EXCERPTED PASSAGE:
# Hey y'all, from Texas! Here's my story...



## gaelgirl (Mar 3, 2011)

Welcome to the forum!


----------



## Madisonarlan (Apr 1, 2011)

gaelgirl said:


> Welcome to the forum!



Thank you!


----------



## equus717 (Aug 20, 2009)

Awesome. That is always a good thing to have your dreams come true. He sounds lovely. I have paints 4 of them and they are a lot of fun. the best thing about paints is that no two are ever alike. Have fun and welcome to the forum.


----------



## HopalongCassidy (Dec 19, 2010)

Welcome and congratulations!!!


----------



## Madisonarlan (Apr 1, 2011)

@ equus717- Yes, I am so excited! He is very lovely, I'm a lucky girl. And thank you so much!

@ HopalongCassidy- Thank you!


----------



## SpiritedLittleCopperSpots (Mar 4, 2010)

Hi Madison, and welcome to the forum! 
That is really exciting, getting your first horse! I hope things work out for you. 
That's very wise having the vet and farrier out right away. They will have good incite for you.

Love to see pics when you get a chance, what are you calling him?


----------



## smrobs (Jul 30, 2008)

Howdy from another Texan . Congrats on getting a horse of your own!! That's wonderful and I am looking forward to hearing all about him and seeing some pictures of the pretty boy.


----------



## capades (Mar 19, 2011)

Lucky you! I had to wait 35 yrs for my dreams to come true. I am also a Texan and just got my first 2 horses 1 is a paint and the other an OTTB. A big welcome to you and congrats. I am excited for you!


----------



## Madisonarlan (Apr 1, 2011)

@ SpiritedLittleCopperSpots- Thank you so much! I will try and post some photos today. I haven't thought of a name yet but I think I may get to know his personality first. 

@ smrobs- Thank you! It's nice to meet another Texan! I can't wait until I get him either. I'm hoping it will be very soon! Possibly, next week. 

@ capades- Thank you very much! I am so blessed that this opportunity has come up.


----------



## Madisonarlan (Apr 1, 2011)

Here is a photo of my lovely boy! I'm going to see him today and hopefully check out some stables. I will keep y'all updated.


----------



## Lonestar22 (May 22, 2009)

Howdy from anther Texan! Nice lookin boy you got there. Congrats!!


----------



## SpiritedLittleCopperSpots (Mar 4, 2010)

He is so handsome!
I take it from the big 'ole grin you are wearing in your avatar pic, that he is yours for sure? You look good together.


----------



## smrobs (Jul 30, 2008)

He's gorgeous, congratulations!!


----------



## Madisonarlan (Apr 1, 2011)

PROVIDED MATERIAL:
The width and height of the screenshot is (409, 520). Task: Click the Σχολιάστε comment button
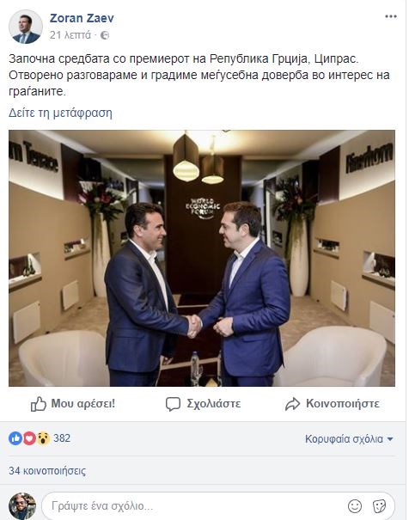[203, 404]
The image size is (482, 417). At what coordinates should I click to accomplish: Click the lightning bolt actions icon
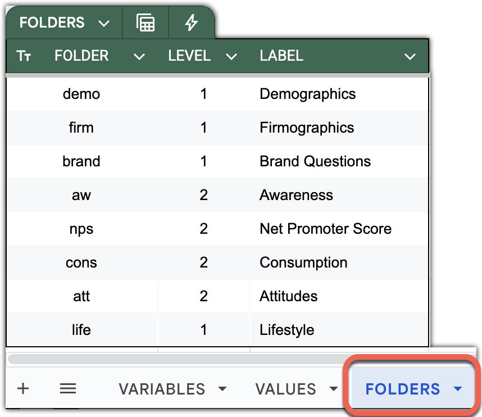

WHAT THE EXERCISE ASKS:
Translate this sentence from the horse forum thread into Spanish: "I'm going to see him today and hopefully check out some stables." The data are not needed for this task.

RESULT OF THIS EXERCISE:
Hoy voy a ir a verlo y, con suerte, a echar un vistazo a algunos establos.